Thom Browne (born September 27, 1965) is an American fashion designer. He is the founder and head of design for Thom Browne, a luxury fashion brand based in New York City. Browne debuted his womenswear collection in 2014.

Early life and education
Thom Browne was born in Allentown, Pennsylvania on September 27, 1965. He graduated from William Allen High School in Allentown and attended the University of Notre Dame, where he was a member of the track and field team and graduated with a degree in economics.

Career

Following an attempt at an acting career in Los Angeles, Browne moved to New York City in 1997, where he began working as a salesman at Armani. Club Monaco, then a Polo Ralph Lauren brand, later selected him to lead its creative development team, where he worked with American fashion designer Ralph Lauren. Browne led Club Monaco's design department for several years before launching the Thom Browne label.

Collaborations
In September 2006, Brooks Brothers announced its partnership with Browne as part of a guest designer program to create and distribute a 50-piece men's and women's high-end collection, Black Fleece by Brooks Brothers. Claudio Del Vecchio, chairman and chief executive officer of Brooks Brothers, said "Thom Browne's brilliant eye... his ability to foreshadow the market and offer a special look will bring a new dimension to Brooks Brothers."

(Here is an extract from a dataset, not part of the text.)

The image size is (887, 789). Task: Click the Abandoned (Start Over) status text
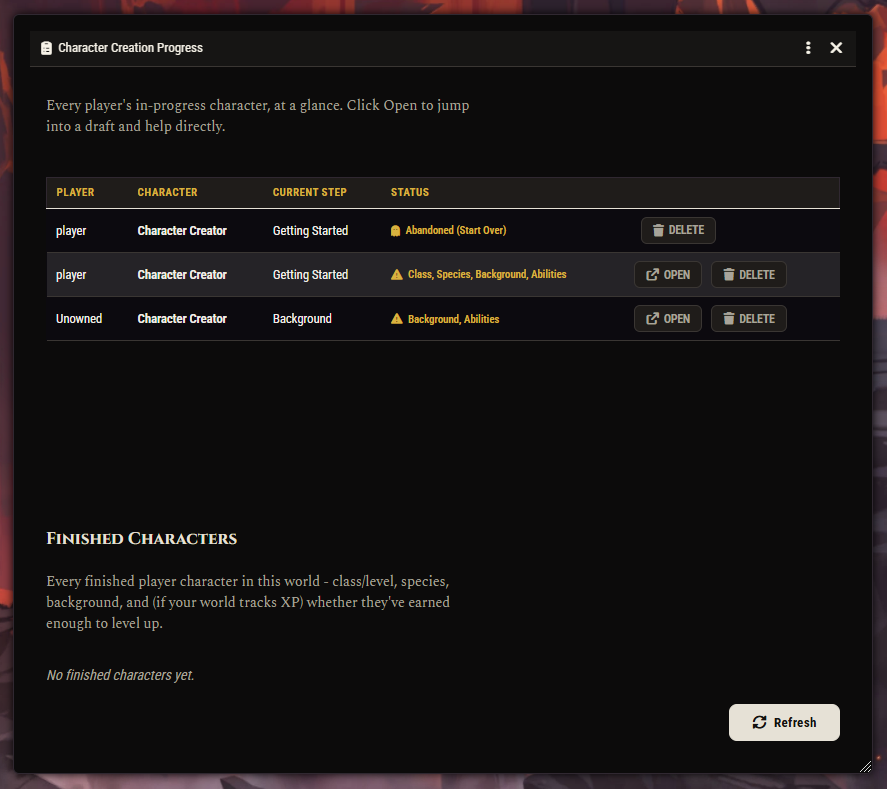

The line appeared exclusively in 30 Brooks Brothers stores worldwide beginning in September 2007. In July 2008, Thom Browne and Brooks Brothers announced they would continue their partnership in the Black Fleece collection for another three years. Brooks Brothers opened a standalone Black Fleece store located in New York City's West Village. 

In 2008, Browne teamed up with the Italian sportswear company and down apparel specialist Moncler to design their men's top line Moncler Gamme Bleu, which launched in January 2009. The line was shown at Milan Fashion Week.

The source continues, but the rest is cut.